## AIM OF THE TASK
An exact copy of the records below is required, and it must contain no pictures.

## DATA
□ □ □ □ □ □ □

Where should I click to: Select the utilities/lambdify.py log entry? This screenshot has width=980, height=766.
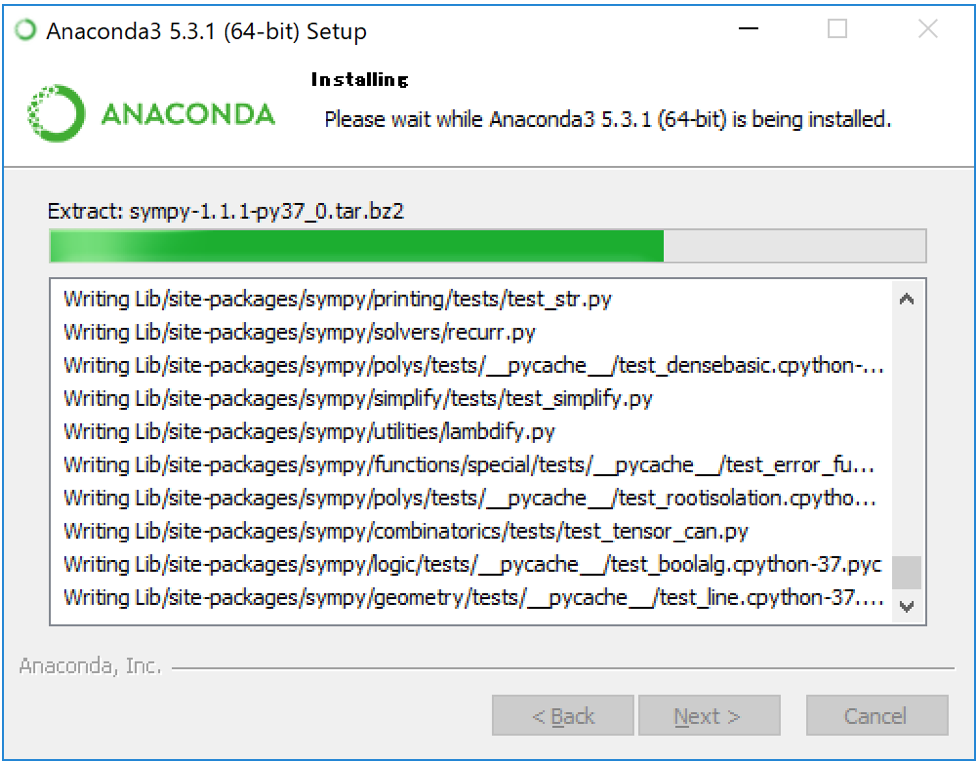click(x=309, y=432)
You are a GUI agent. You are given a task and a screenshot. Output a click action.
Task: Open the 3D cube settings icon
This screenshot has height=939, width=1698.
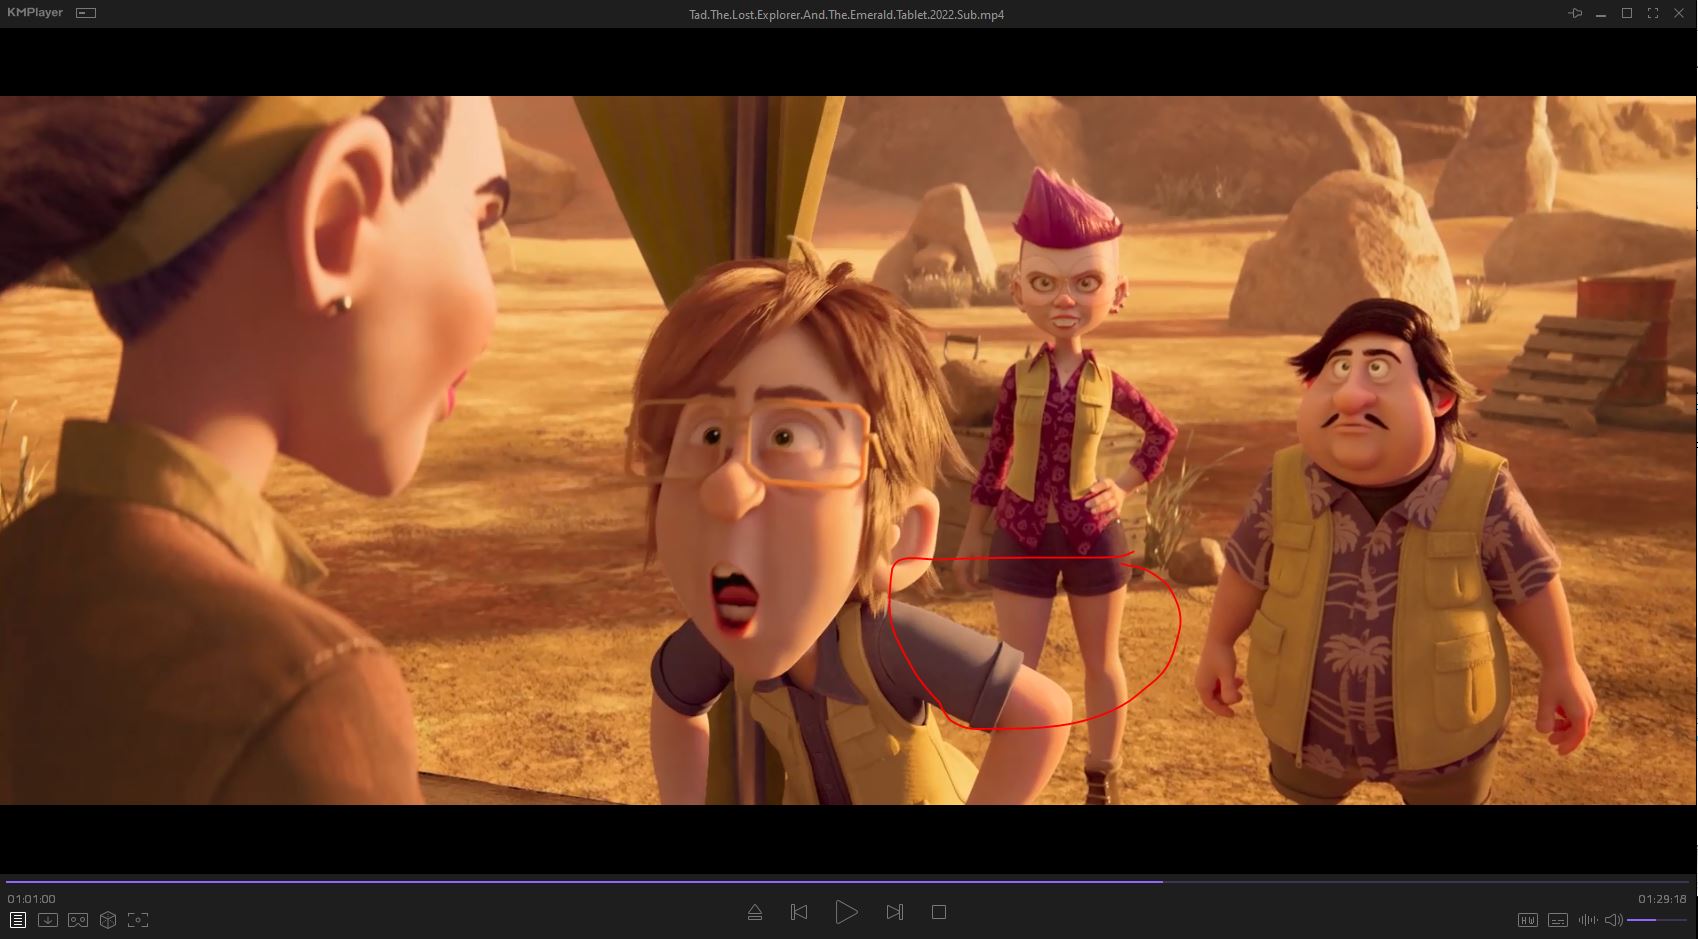coord(108,920)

□ □ □ □ □ □ □

## WRITTEN SOLUTION
Where should I click to: Select the utilities/lambdify.py log entry? This screenshot has width=980, height=766.
click(x=309, y=432)
You are a GUI agent. You are given a task and a screenshot. Output a click action.
Task: Open the 3D cube settings icon
This screenshot has height=939, width=1698.
coord(108,920)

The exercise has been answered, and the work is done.